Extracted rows

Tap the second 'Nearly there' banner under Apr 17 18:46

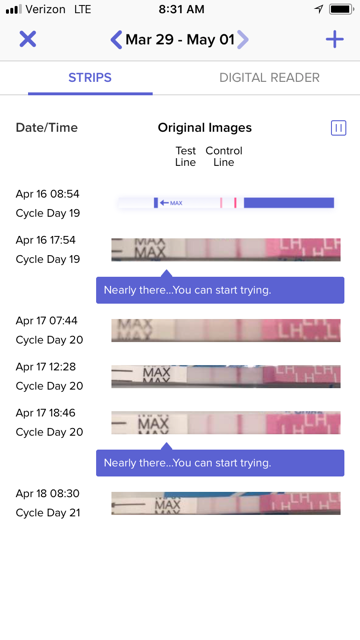(220, 463)
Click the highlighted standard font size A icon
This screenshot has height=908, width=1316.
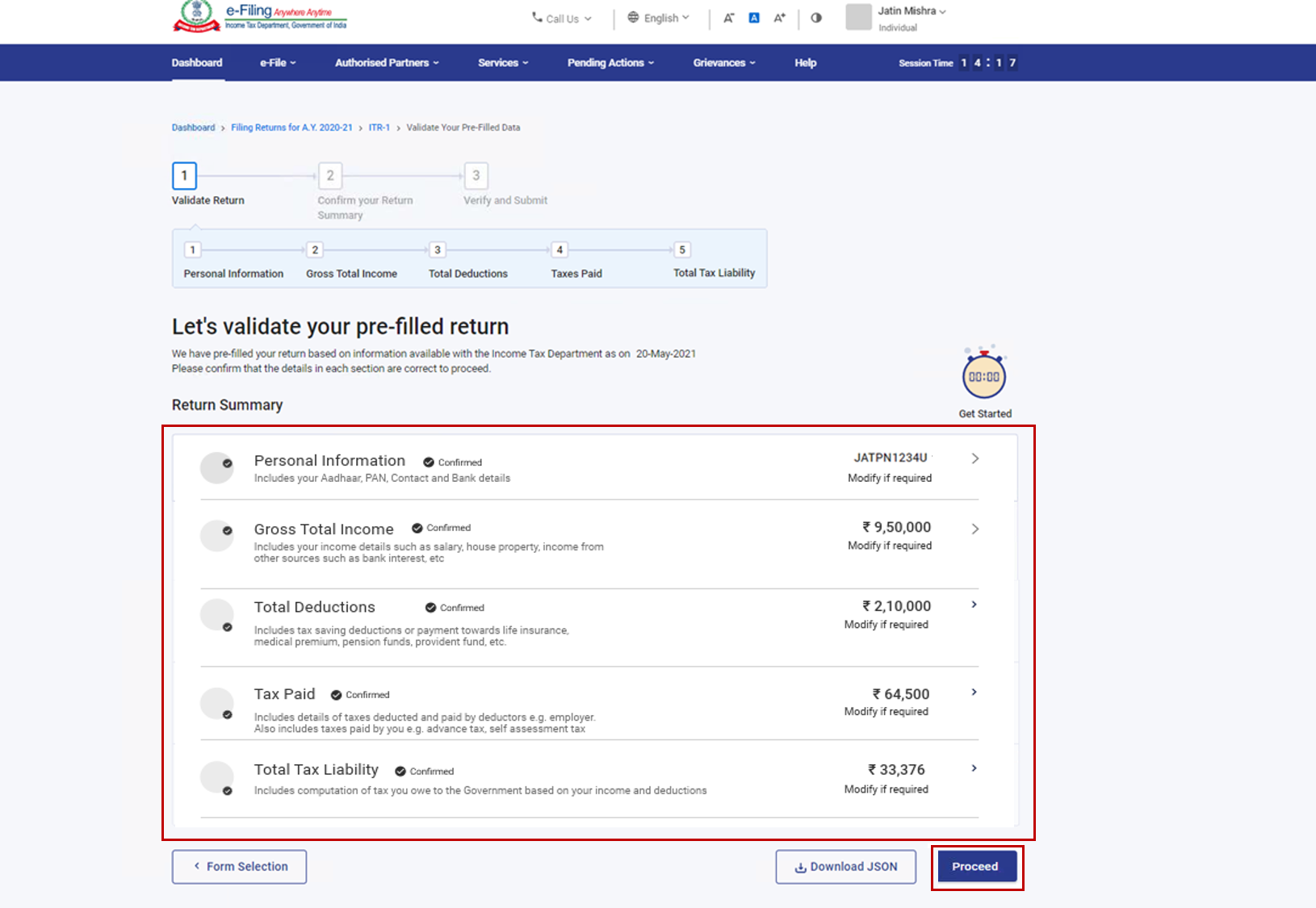(753, 17)
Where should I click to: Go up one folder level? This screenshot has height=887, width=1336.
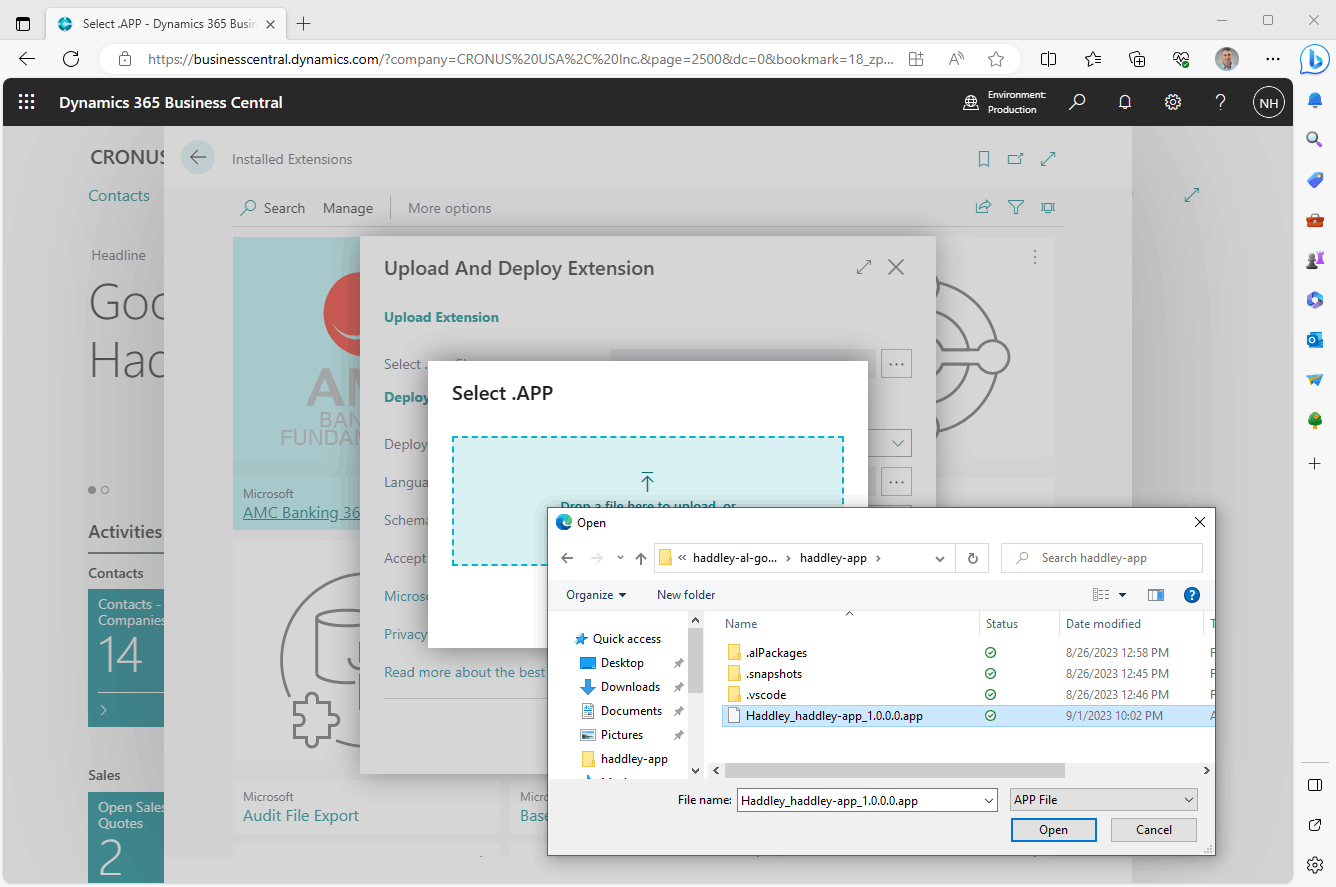(x=641, y=558)
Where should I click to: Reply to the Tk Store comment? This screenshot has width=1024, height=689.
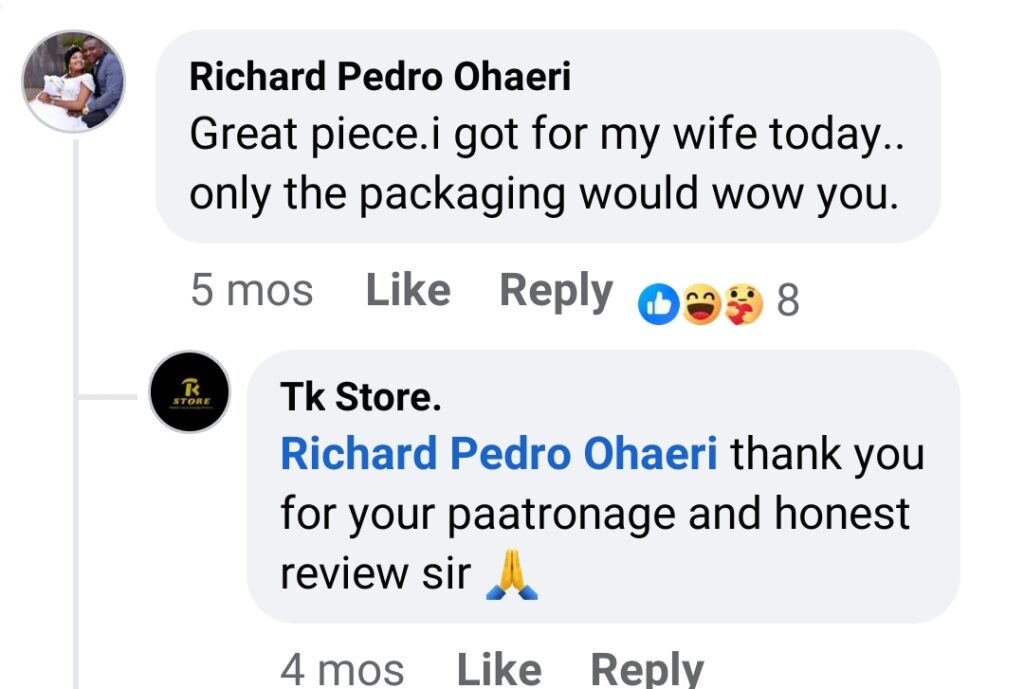pos(647,669)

**What to do**: Write out each of the rows above word for word, leaving the pictures out.

**The response**:
Tap the second 'Nearly there' banner under Apr 17 18:46

(220, 463)
Click the highlighted standard font size A icon
This screenshot has height=908, width=1316.
(753, 17)
Where should I click to: Go up one folder level? This screenshot has height=887, width=1336.
(x=641, y=558)
Where should I click to: Reply to the Tk Store comment? This screenshot has width=1024, height=689.
pos(647,669)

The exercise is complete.